YORUMCU’LAR’LA HASBİHÂL!... (2) 
Pek değerli kardeşim Mehmet Kacar, öncelikle belirtmeliyim ki, merhûm ve mağfûrun Leyh Beyağabeyimizin (Kemal Kacaar)ın soyadları, “Kacar”dır. 
“Kemal Kacar, Kacarlar Hanedanı’na mensûp ise demek ki Alevî’dir. O zaman cemaatiniz niçin Alevîler’den nefret ediyor?” tarzındaki faraziyenizi anlamakta ciddî güçlük çektim. İslâm Tarihi ve İslâm ülkeleri tarihi hakkında zerre kadar bilginiz olsaydı, günümüzde, İran İslâm Cumhuriyeti coğrafyasında bulunan, Isfahan, Şiraz ve Tebriz gibi nîce şehir’ler, Ehl-i Sünnet âlimlerinin beşiğiydi. Sâsânî’ler’den beridir, İran’ın, Şiî, Förs ekalliyetinin hâkimiyyeti altında olduğunu mu zannediyorsunuz? “En azından, soyadını taşıdığınız, soyadı benzerliğiniz olan o büyük zât’a haksızlık ettiğinizin farkında mısınız?”

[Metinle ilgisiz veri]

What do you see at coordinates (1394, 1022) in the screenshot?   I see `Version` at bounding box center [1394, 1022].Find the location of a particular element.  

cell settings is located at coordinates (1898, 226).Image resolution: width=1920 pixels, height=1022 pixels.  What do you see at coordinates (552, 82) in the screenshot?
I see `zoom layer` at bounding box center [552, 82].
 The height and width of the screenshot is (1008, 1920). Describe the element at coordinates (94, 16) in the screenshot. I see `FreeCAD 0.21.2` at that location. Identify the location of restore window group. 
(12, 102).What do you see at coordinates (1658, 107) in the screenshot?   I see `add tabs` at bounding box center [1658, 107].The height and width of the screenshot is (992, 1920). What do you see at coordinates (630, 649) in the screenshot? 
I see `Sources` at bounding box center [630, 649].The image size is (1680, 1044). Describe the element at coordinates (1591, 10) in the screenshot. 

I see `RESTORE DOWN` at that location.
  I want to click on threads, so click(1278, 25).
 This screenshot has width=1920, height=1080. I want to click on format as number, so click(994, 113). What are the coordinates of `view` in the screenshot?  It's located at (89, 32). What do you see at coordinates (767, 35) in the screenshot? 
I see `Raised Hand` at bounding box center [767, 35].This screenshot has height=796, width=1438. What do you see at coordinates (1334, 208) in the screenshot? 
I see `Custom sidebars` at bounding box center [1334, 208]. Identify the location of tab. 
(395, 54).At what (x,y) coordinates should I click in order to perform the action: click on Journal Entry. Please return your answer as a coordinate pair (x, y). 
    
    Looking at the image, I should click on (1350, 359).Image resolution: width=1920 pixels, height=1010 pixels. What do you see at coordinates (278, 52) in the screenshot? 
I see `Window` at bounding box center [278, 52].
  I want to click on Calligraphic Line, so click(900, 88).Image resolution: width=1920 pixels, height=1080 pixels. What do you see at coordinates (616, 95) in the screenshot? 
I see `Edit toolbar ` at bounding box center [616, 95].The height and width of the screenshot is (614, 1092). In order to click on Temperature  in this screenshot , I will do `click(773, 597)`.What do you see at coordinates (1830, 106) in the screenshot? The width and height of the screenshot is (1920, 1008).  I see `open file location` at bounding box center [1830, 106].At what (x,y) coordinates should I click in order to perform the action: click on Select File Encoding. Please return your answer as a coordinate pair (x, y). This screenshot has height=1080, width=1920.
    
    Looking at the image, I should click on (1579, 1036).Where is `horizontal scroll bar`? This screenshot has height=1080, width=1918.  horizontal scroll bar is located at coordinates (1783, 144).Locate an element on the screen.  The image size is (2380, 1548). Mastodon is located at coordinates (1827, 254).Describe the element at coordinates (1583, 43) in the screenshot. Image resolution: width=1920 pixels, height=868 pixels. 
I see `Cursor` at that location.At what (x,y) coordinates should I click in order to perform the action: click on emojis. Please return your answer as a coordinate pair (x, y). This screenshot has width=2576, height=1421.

Bizim, Allah’ın Resûlü’nün ve ashabı’nın yolundan ayrılanların hepsine karşı olduğumuz, tüm Ehl-i Sünnet dışı hareketlere karşı olduğumuz, cümle âlemin ma’lumudur. Bu hususta Allah’ın emrine, Resûlüllâh’ın sünnetine ve Sahib-i Zaman Mürşid-i Kâmil ve Mükemmil, Müceddid ve Medâr Mürşid, Süleyman Hilmi Silistrevî Efendi Hazretleri’nin (Kuddise Sirruhû)’un, tüm İmam-ı Rabbânî Evladına bir ta’limat olarak verdiği, “Ey İslâm Toplumu! Biz, (Ben ve bütün İmam-ı Rabbânî Evlâdı) hayatta olduğumuz müddetçe, ashab-ı Resûlüllâh’a kim tazib edebilir, ashab-ı Resûlüllâh’a kim iftira edebilir?” bu vasiyeti yerine getirmek için, Ehl-i Sünnet dışı bütün cereyan’larla mücadele ederiz. 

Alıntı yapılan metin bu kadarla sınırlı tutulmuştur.